■ MATERIAL FOR THIS TASK ■
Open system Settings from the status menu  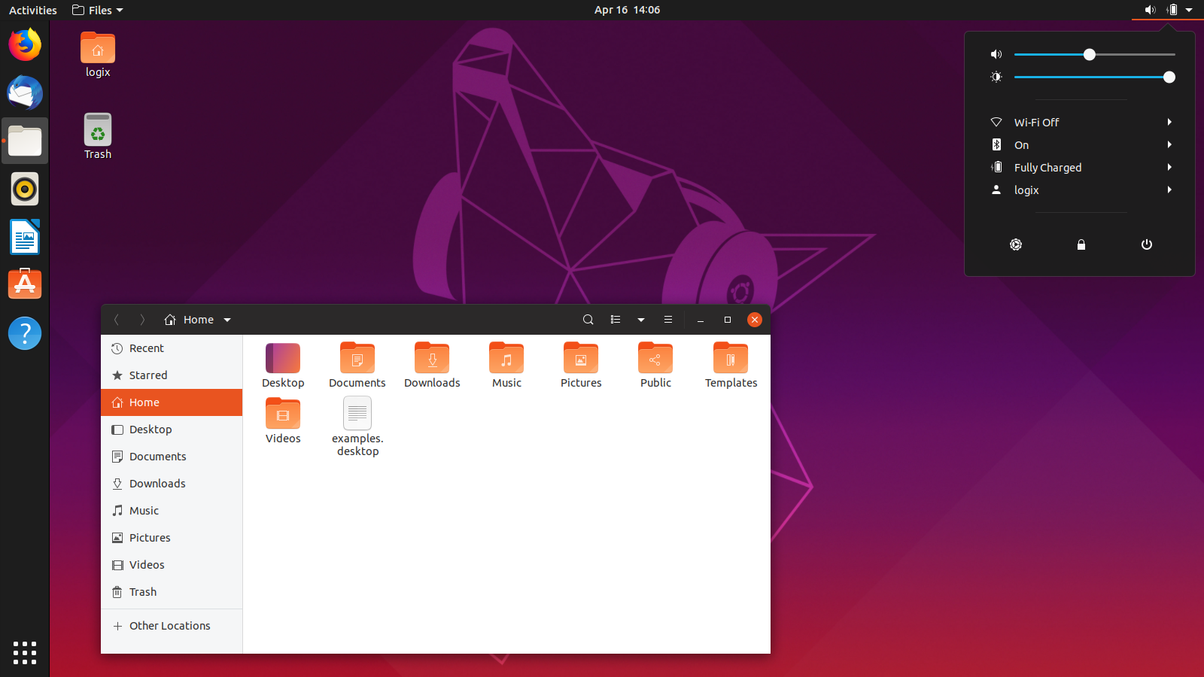click(x=1016, y=244)
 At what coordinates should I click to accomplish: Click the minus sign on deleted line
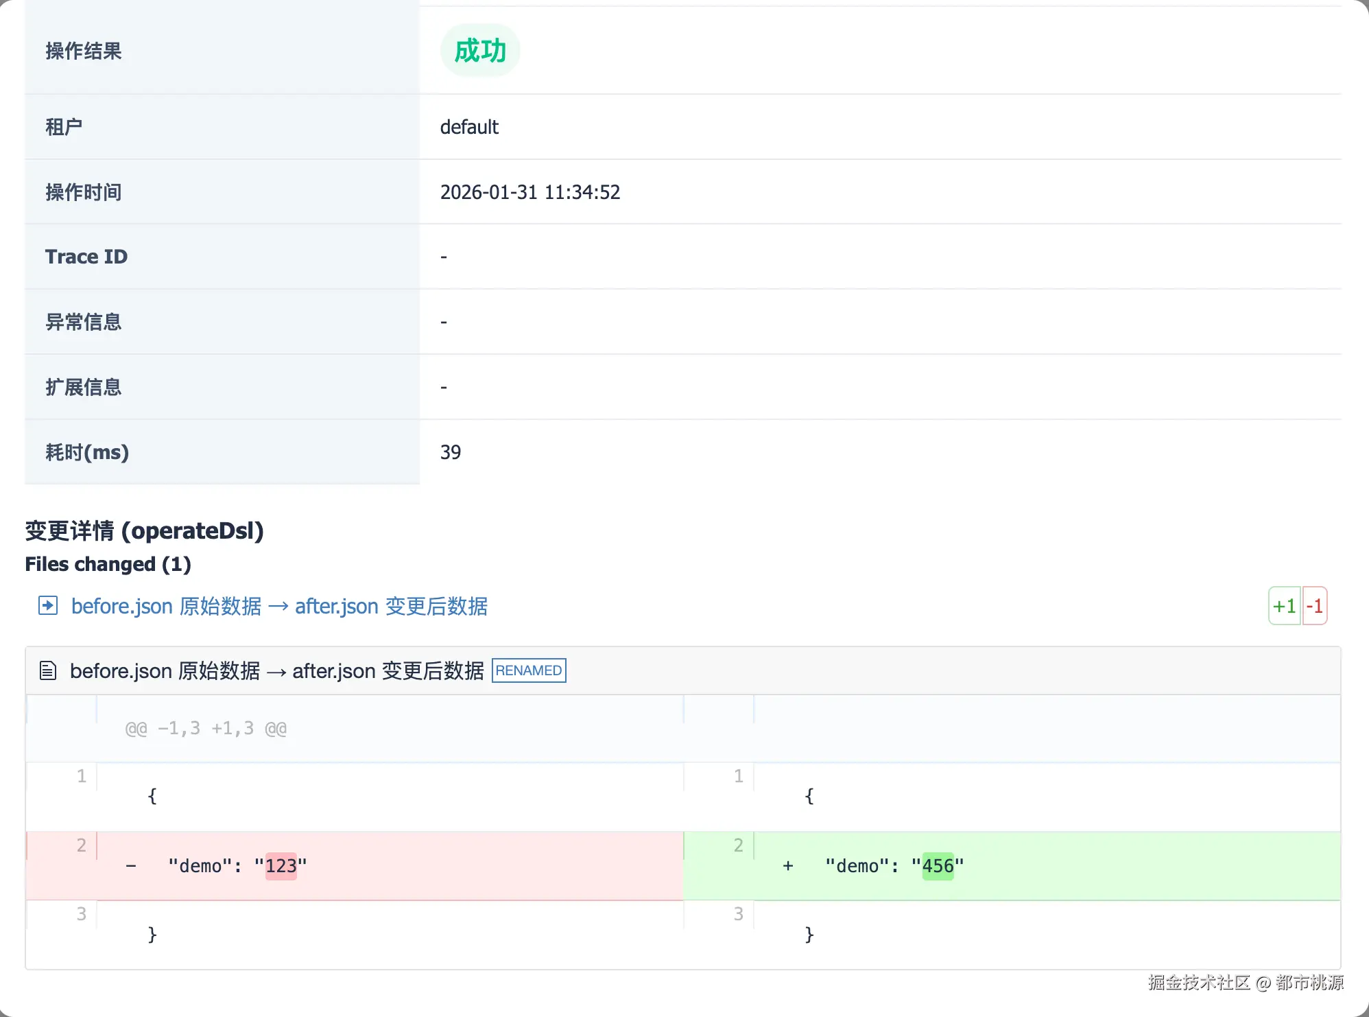coord(131,866)
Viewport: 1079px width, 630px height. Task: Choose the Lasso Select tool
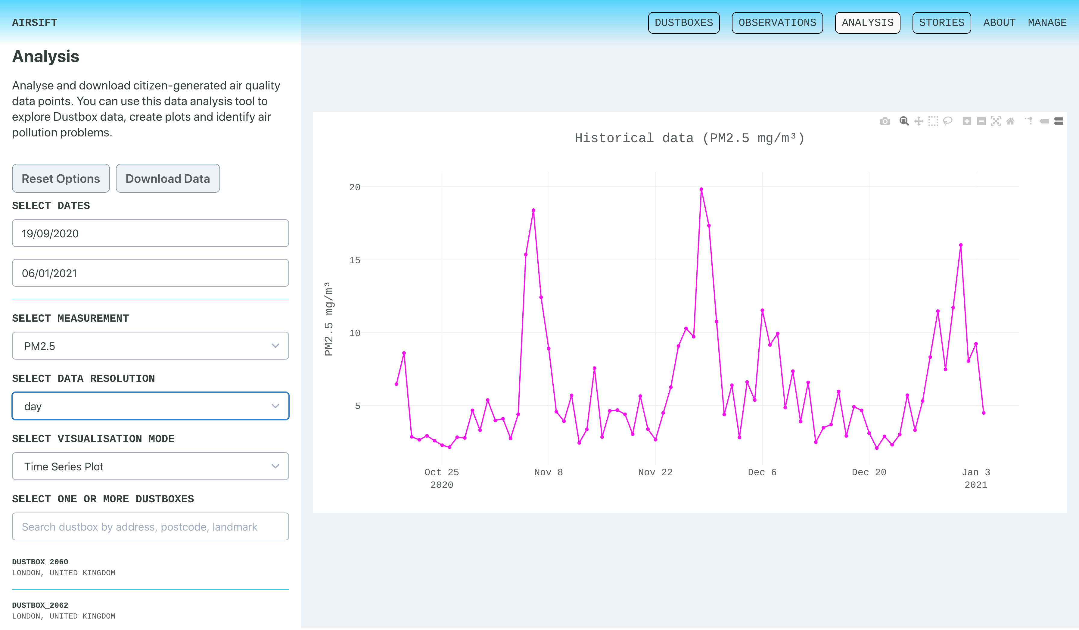[x=948, y=122]
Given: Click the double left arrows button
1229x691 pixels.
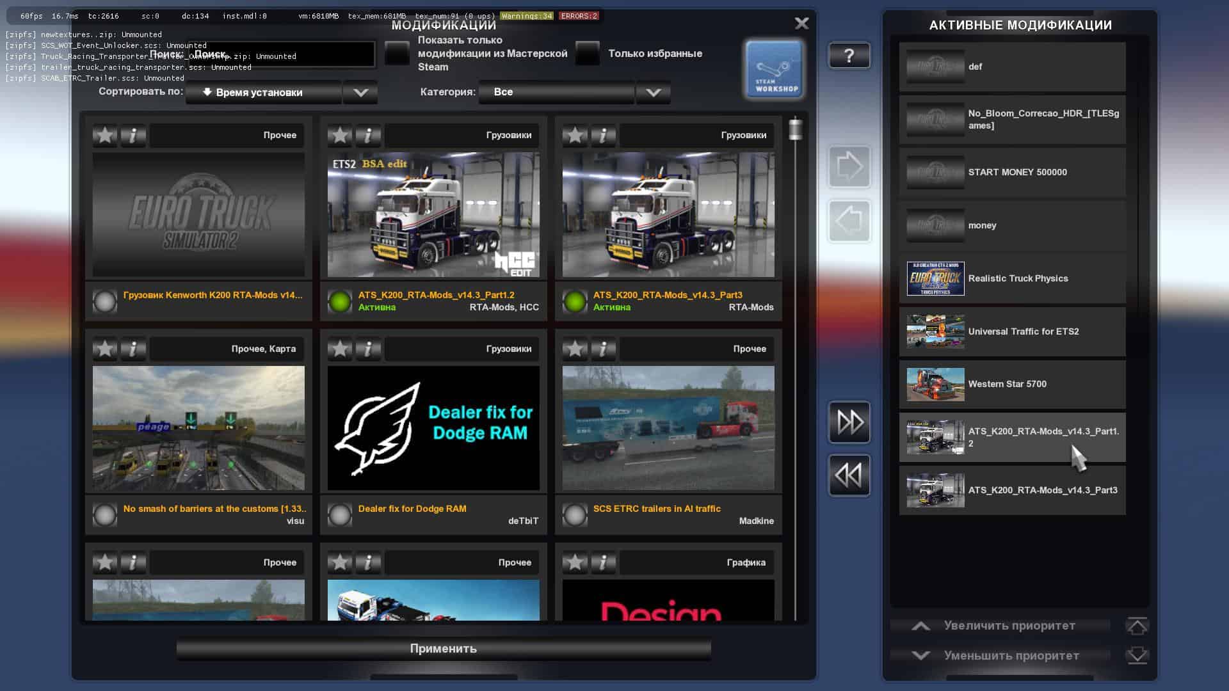Looking at the screenshot, I should tap(849, 475).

■ EXERCISE AIM ■
The answer must consist solely of the lines from the one with "At what coordinates" through the final line of the data, each reproduced exactly and with pictures omitted.

■ RESPONSE ■
 At what coordinates should I click to accomplish: Click the minus sign on deleted line
coord(131,866)
Viewport: 1079px width, 630px height. Task: Choose the Lasso Select tool
[x=948, y=122]
Given: Click the double left arrows button
1229x691 pixels.
Looking at the screenshot, I should tap(849, 475).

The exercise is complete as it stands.